- [PROMPT]:
Spot each line in the records below where the word "field" occurs, then copy it.

(Saved data entries)
>>>

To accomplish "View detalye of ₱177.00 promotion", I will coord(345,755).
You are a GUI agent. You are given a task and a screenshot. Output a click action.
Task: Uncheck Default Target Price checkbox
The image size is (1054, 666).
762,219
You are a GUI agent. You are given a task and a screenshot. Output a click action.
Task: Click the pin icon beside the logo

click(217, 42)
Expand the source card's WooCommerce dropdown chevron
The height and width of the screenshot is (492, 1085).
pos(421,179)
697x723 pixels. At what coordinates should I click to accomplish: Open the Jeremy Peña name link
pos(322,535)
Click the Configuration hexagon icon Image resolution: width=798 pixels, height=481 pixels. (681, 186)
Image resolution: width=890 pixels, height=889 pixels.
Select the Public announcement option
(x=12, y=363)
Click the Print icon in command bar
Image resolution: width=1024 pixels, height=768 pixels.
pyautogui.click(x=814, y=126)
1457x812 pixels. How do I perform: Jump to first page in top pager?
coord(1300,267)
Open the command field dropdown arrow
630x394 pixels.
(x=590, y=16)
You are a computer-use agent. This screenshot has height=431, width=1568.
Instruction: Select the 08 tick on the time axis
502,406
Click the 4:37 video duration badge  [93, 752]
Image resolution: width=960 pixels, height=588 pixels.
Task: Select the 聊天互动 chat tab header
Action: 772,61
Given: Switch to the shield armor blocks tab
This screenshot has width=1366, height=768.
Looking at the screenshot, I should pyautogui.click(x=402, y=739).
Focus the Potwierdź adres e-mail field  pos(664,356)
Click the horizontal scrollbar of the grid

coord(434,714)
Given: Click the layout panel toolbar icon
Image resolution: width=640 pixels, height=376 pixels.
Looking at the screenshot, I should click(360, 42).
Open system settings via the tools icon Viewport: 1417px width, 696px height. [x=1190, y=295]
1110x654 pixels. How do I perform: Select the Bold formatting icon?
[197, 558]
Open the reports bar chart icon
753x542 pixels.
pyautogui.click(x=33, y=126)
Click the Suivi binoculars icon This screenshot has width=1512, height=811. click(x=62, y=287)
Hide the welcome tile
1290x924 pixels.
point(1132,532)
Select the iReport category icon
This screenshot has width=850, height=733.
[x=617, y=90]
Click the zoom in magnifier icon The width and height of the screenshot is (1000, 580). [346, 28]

<<<

- [RESULT OF THIS EXERCISE]:
Open the command field dropdown arrow
Focus the Potwierdź adres e-mail field  pos(664,356)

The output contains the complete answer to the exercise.